Et l'enjeu économique est fort : « Sur ces groupes, il y a des vendeurs qui échangent des photos, des vidéos contre de l'argent. De quelques centimes à environ sept euros pour une image, ce n'est vraiment pas cher, mais certains sont devenus riches grâce à cela. »
Une législation défaillante qui pourrait être mise à jour
Un phénomène aggravé par les progrès de la technologie de l'intelligence artificielle dont la législation coréenne peine à suivre, poursuit Shin Seong-yeon : « En Corée, il n'existe pas vraiment de loi contre ce genre de crime. Seule la loi contre la pornographie interdit la vente et la diffusion d'images à caractère sexuel. Mais cela ne prend pas en compte le préjudice, la violence contre les victimes. En Corée, le corps nu d'une femme est un plus grand problème que la violence qu'elle subit. »

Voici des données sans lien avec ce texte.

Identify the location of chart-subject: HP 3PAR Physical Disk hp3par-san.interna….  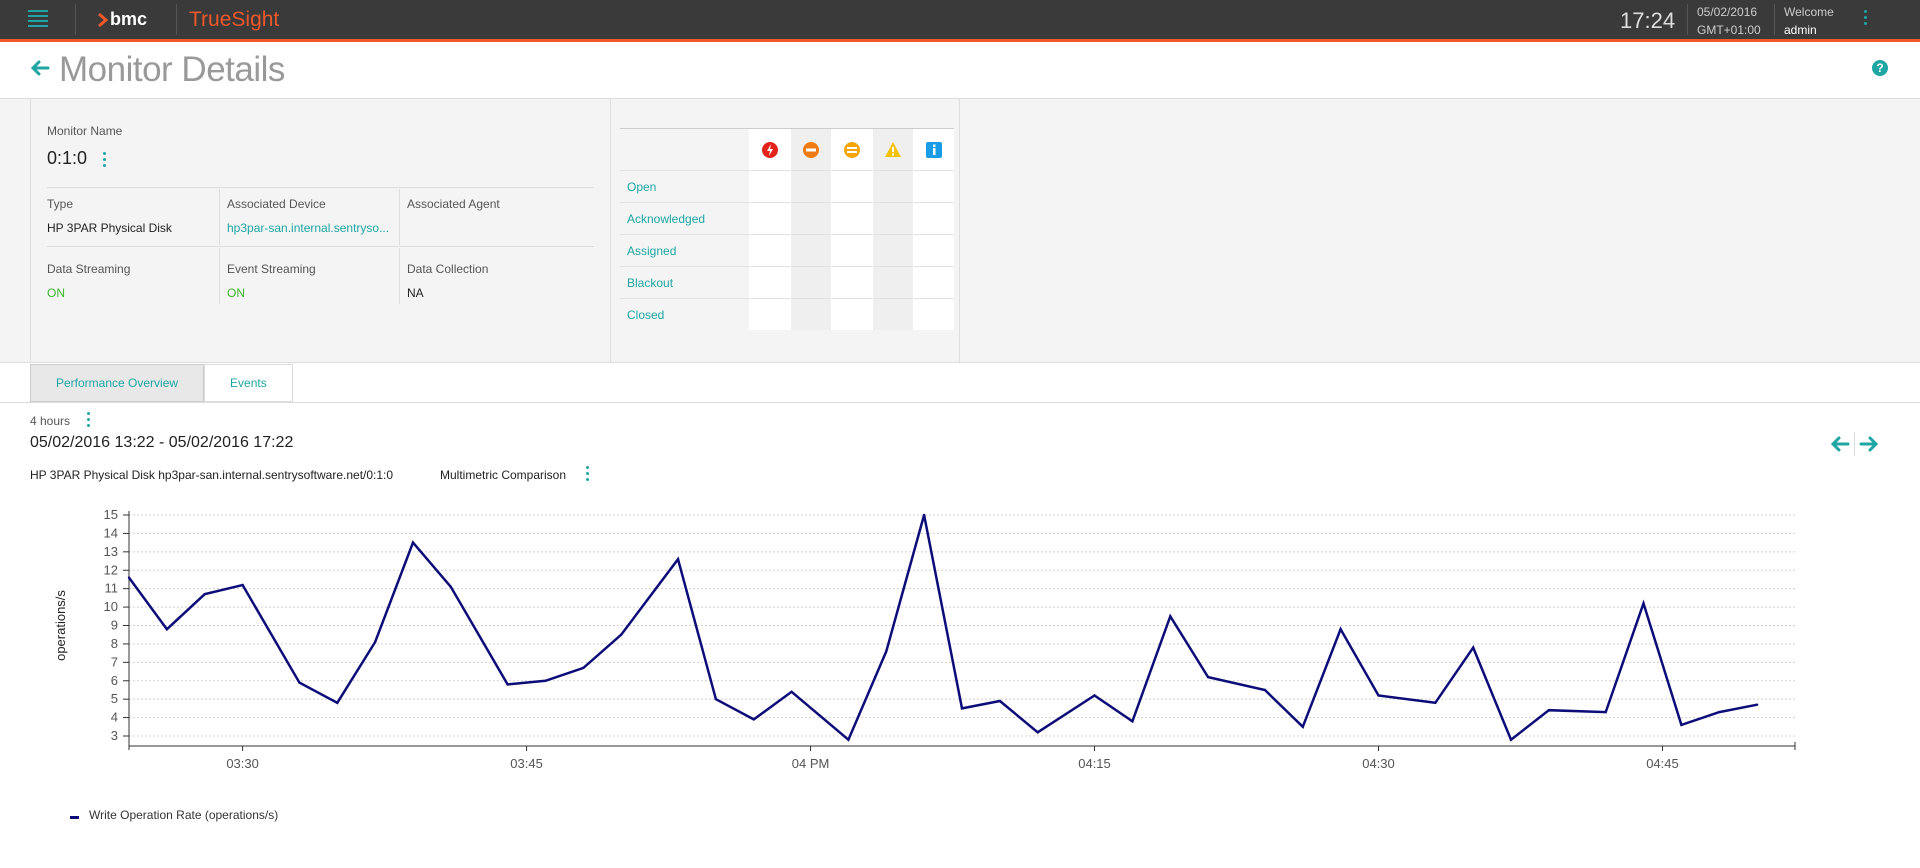
(212, 475).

C'est pourquoi elle plaide pour une prise en compte par les politiques de ce sujet : « Il est nécessaire que les politiques prennent conscience de ce vide juridique et écrivent une nouvelle loi pour punir les cas de harcèlement sexuel en ligne. »
Le président Yoon Suk-yeol a annoncé prendre au sérieux cette vague de crime qui touche, entre autres, des mineurs. Une commission parlementaire va également être mise en place pour potentiellement établir une nouvelle législation.